Given instruction A ▸ In how many juan does Chén Zhènsūn's catalogue record the work, according to the text on the Méngqiú jízhù?

Given text ▸
+ + + + +

Méngqiú jízhù 蒙求集註

Collected Notes on the Méngqiú

李瀚 (Lǐ Hàn, Táng, 撰) original Méngqiú in four-character couplets; 徐子光 (Xú Zǐguāng, Sòng, 註) collected commentary.

About the work

The Méngqiú 蒙求 (“Beginner’s Inquiry”) of the Táng minor official Lǐ Hàn 李瀚 (early–mid 8th c.) is a verse mnemonic of historical gùshí in 596 four-character lines, paired so that two lines of four characters each form an exemplum couplet (e.g. Wáng Róng jiǎnyào, Péi Kǎi qīngtōng — “Wáng Róng concise and incisive; Péi Kǎi pure and penetrating”). It was the standard Táng-period and later East-Asian primer of historical knowledge, used through the Song into the Ming as the elementary text for cataloguing famous figures and their characteristic deeds — and from the Heian period onwards in Japan, where it became a foundational text for kanbun education. The present Sìkù recension is the Jízhù (Collected Notes) of the Southern Sòng commentator Xú Zǐguāng 徐子光 (fl. 12th c.), the only annotated tradition of the Méngqiú to survive. Chén Zhènsūn’s Zhízhāi shūlù jiětí records it in 8 juan; the present recension consolidates into 2 juan. Xú’s plan is to lay out two paired couplets at a time, then attach a detailed gloss explaining each cited figure and event, often citing variant readings from the histories.

Tiyao

We respectfully submit that the Méngqiú jízhù in 2 juan; the original copy gives no compiler. Chén Zhènsūn’s Shūlù jiětí records: “Bǔzhù Méngqiú in 8 juan, by Xú Zǐguāng, takes Lǐ Hàn’s Méngqiú and adds notes; beyond the immediate couplet it also brings in the events of other figures” — this agrees with the present book; only the juan counts differ (8 vs 2). The volumes are rather heavy here, so a later editor must have combined Xú’s 8 juan into 2. The book places Lǐ Hàn’s Méngqiú original at the head of each juan, then takes every two couplets as a section, glossing each. The notes are somewhat verbose, but quite painstaking and precise.

+ + + + +

Supplied information ▸
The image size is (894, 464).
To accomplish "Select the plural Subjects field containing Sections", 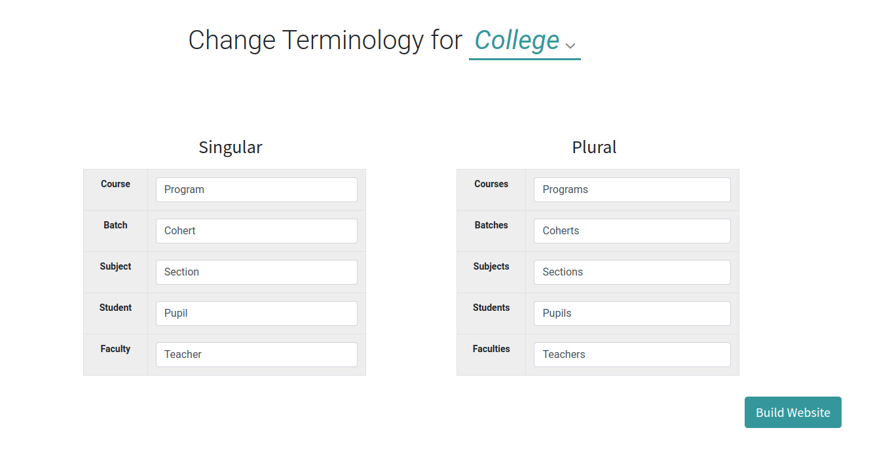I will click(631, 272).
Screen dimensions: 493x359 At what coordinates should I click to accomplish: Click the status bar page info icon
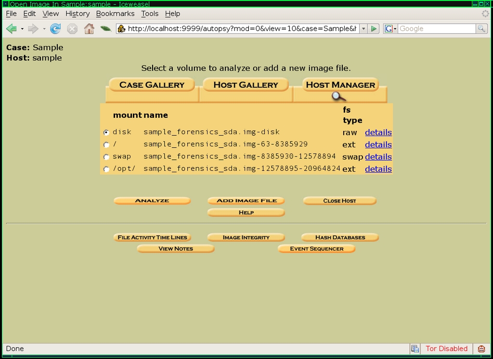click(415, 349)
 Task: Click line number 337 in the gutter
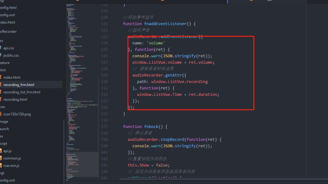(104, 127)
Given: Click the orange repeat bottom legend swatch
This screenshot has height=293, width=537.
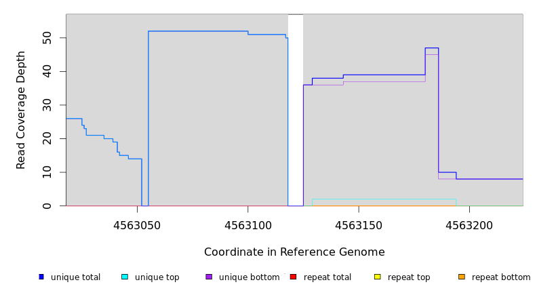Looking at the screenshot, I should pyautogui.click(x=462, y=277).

+ + + + +

Given instruction B ▸ Could you arrange the records as a numbered list, from the line containing "Screen dimensions: 493x359" through the end of the records, inclusive, skipping blank lines and omitting the pictures?

Correct response A ▸ 8 juan.

Correct response B ▸
1. Screen dimensions: 493x359 At what coordinates should I click to accomplish: Click the status bar page info icon
2. click(415, 349)
3.  Task: Click line number 337 in the gutter
4. (104, 127)
5. Given: Click the orange repeat bottom legend swatch
6. This screenshot has height=293, width=537.
7. Looking at the screenshot, I should pyautogui.click(x=462, y=277).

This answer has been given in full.